--- WHAT YOU WILL DO ---
Given the material below, output exactly the lines from the line with "The width and height of the screenshot is (1338, 675)." to the line with "Given: Close the 本地直播 dialog", both ends included, and no other lines.

--- SOURCE RECORDS ---
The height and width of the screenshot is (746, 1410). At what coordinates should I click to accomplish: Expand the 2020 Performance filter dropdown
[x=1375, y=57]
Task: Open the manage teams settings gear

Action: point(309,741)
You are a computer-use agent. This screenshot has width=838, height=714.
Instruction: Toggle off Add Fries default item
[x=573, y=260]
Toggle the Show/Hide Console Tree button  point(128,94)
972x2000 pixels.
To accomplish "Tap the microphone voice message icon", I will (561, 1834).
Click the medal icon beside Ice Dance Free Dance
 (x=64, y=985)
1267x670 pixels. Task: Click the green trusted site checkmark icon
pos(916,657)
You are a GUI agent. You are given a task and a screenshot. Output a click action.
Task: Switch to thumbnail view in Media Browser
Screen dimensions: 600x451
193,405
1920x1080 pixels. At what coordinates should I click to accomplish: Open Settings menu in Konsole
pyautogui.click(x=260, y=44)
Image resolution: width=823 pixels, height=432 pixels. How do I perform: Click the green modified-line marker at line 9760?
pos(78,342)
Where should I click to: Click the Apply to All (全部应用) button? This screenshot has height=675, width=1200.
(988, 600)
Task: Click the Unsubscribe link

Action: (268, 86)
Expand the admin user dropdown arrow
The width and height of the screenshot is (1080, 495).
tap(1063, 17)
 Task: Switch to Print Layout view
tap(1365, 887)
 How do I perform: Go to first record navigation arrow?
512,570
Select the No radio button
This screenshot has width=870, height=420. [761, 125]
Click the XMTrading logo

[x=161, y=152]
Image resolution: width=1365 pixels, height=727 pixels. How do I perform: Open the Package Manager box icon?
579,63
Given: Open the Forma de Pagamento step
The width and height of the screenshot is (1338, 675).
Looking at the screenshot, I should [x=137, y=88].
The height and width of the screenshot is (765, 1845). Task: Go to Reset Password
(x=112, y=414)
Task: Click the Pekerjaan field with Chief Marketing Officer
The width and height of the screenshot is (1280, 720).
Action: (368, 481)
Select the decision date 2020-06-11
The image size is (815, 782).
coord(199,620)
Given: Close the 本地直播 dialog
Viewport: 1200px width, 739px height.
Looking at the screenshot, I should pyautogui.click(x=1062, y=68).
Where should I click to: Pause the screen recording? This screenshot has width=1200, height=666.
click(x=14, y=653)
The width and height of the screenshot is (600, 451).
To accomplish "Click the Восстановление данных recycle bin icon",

--- PROBLEM SOLUTION ---
The width and height of the screenshot is (1338, 675).
Looking at the screenshot, I should [x=137, y=88].
The height and width of the screenshot is (765, 1845). Task: Go to Reset Password
(x=112, y=414)
Task: Click the Pekerjaan field with Chief Marketing Officer
The width and height of the screenshot is (1280, 720).
Action: (368, 481)
Select the decision date 2020-06-11
The image size is (815, 782).
coord(199,620)
Given: Close the 本地直播 dialog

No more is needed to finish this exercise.